The investigation into Watch Tower Bible and Tract Society of Britain is to examine:

  • the charity’s handling of safeguarding matters, including the creation, development, substance and implementation of its safeguarding policy
  • the administration, governance and management of the charity by the trustees and whether or not the trustees of the charity have complied with and fulfilled their duties and responsibilities as trustees under charity law
  • the charity’s safeguarding advice provided to congregation charities

The regulator opened a case into the charity in July 2013 to examine concerns about the trustees’ approach to dealing with safeguarding matters and discuss the scope of the trustees’ duties and responsibilities under charity law in connection with safeguarding issues. The Commission has corresponded with the charity and met with its trustees in March 2014.

The charity has a safeguarding policy and the trustees agree that the charity, and the congregations, should have adequate safeguarding policies and procedures in place. The inquiry is about the regulator assuring itself about the policy, procedures and practices in light of recent events.

The Commission’s duty to protect public trust in charity has prompted it to open a formal inquiry to investigate these concerns. The Commission’s concerns have been amplified by recent criminal cases concerning historic incidents of abuse involving individuals who appear to have been connected to Jehovah’s Witnesses congregations and/or the charity.

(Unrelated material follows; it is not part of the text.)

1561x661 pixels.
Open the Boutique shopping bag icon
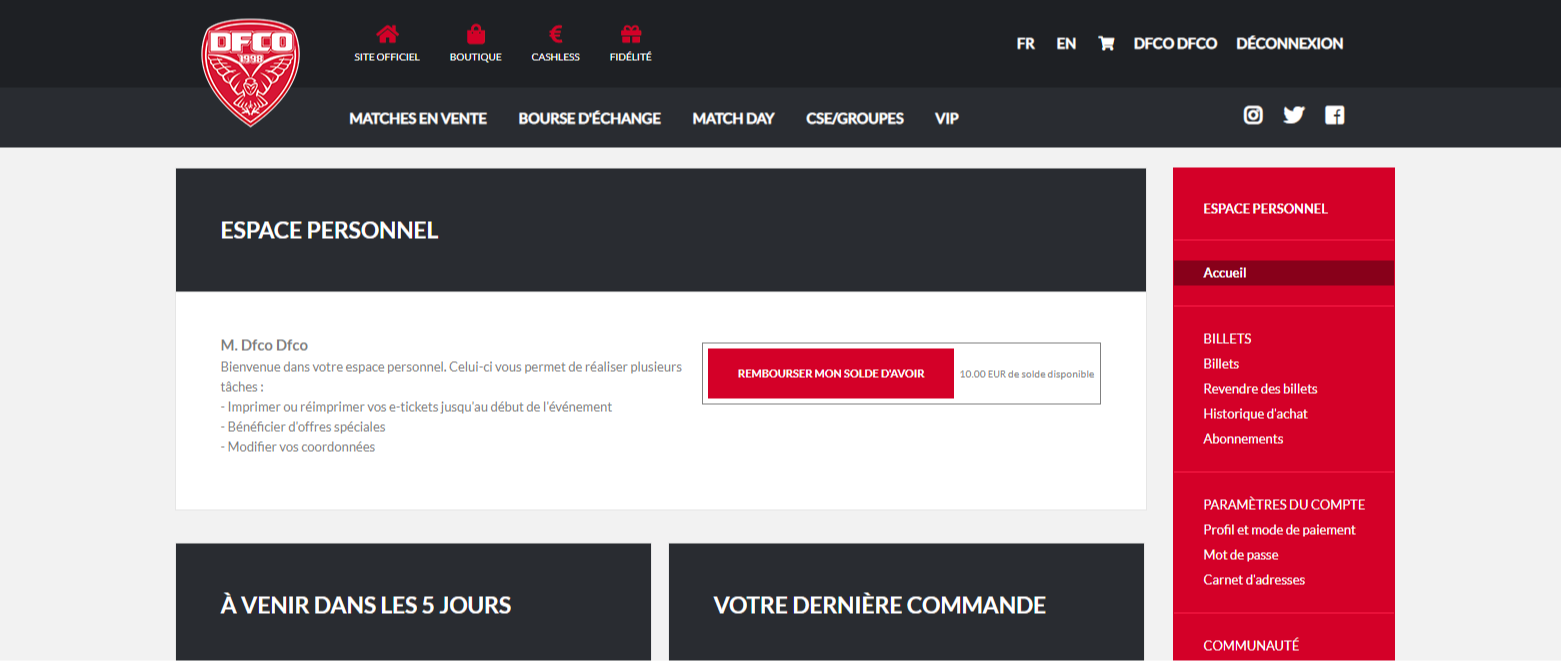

In addition, there has been growing public interest in how the charity and congregations of Jehovah’s Witnesses deal with safeguarding matters.

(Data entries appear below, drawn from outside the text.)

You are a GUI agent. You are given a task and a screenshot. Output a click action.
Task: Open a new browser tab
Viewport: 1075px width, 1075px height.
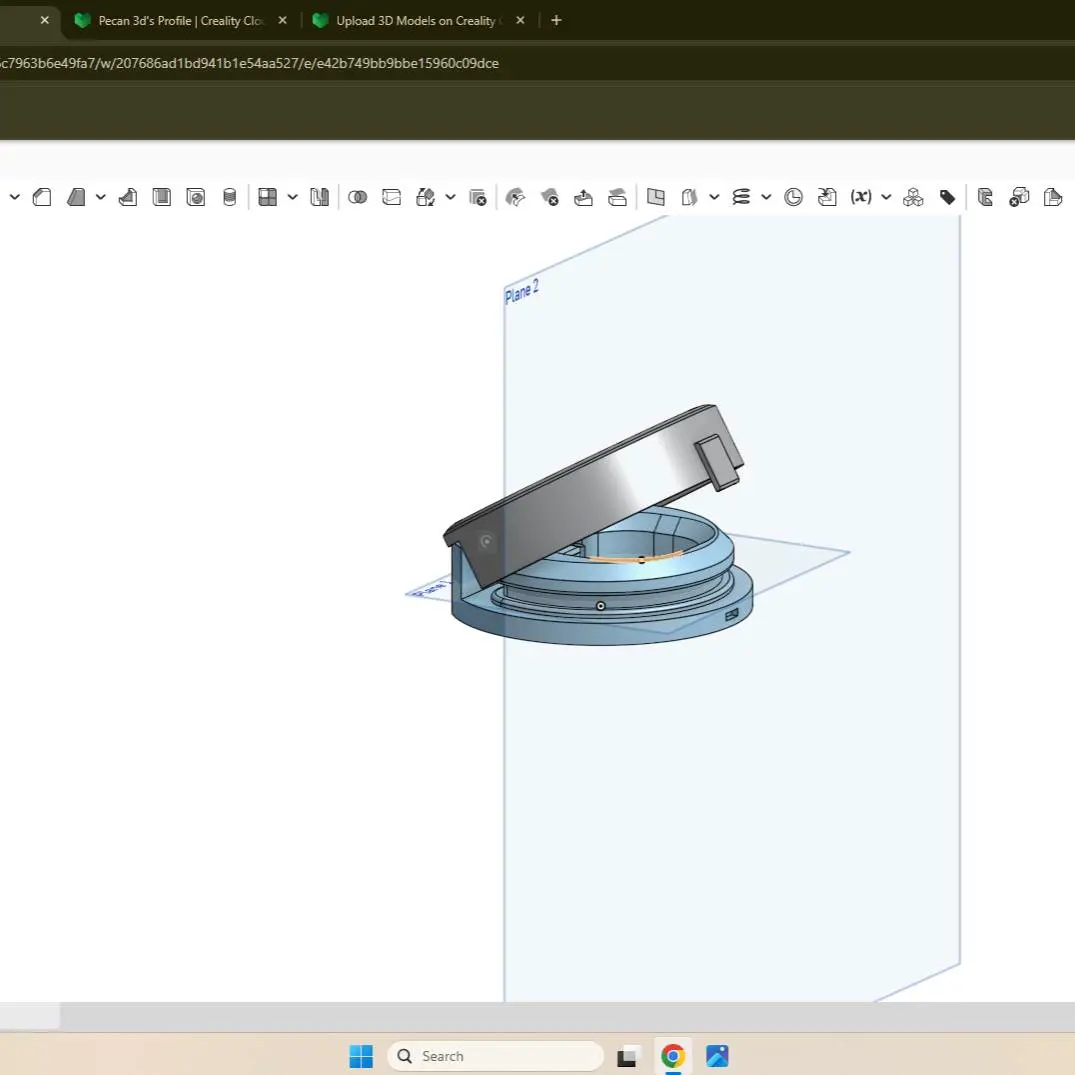pos(556,20)
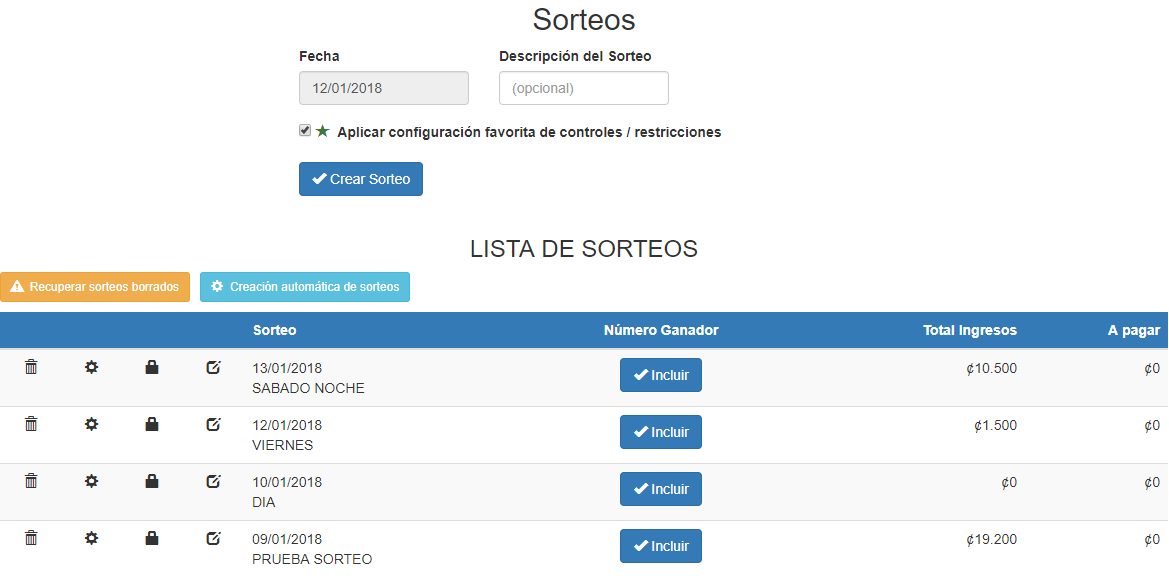
Task: Click Incluir for SABADO NOCHE sorteo
Action: 661,375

The investigation into the Manchester New Moston Congregation of Jehovah’s Witnesses is to examine:

  • the charity’s handling of safeguarding matters, including its safeguarding policy, procedures and practice
  • how the charity dealt with the risks to the charity and its beneficiaries, including the application of safeguarding policy and procedures and any related policies and procedures particularly as regards the conviction and release of a former trustee
  • the administration, governance and management of the charity by the trustees and whether or not the trustees of the charity have complied with and fulfilled their duties and responsibilities as trustees under charity law

The Commission has serious concerns about Manchester New Moston Congregation of Jehovah’s Witnesses, having most recently opened a case into it in December 2013. There has also been recent press coverage in connection with the conviction and release of a former trustee of the charity.

The two investigations announced today are separate but linked.

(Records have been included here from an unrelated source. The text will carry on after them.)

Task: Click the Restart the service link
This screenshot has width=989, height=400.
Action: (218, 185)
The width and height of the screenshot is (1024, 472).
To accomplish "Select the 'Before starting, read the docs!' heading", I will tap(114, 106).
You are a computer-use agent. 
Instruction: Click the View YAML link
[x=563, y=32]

Trustees are under a duty to act prudently and all times to act exclusively in the best interests of the charity and to discharge their duties in accordance with their duty of care. In consequence it is essential that charities engaged with children or vulnerable people (a) have adequate safeguarding policies and procedures which reflect both the law and best practice in this area, (b) ensure that trustees know what their responsibilities are and (c) ensure that these policies are fully implemented.

The Commission stresses that it is not a safeguarding authority and its inquiries will not investigate allegations of abuse or actual incidents of abuse, whether historic or recent. Its concern is with the proper regulation of charities. Anyone with concerns about specific incidents of alleged abuses, whether historic or recent, for any charity, should report their concerns to the police and the relevant safeguarding authorities.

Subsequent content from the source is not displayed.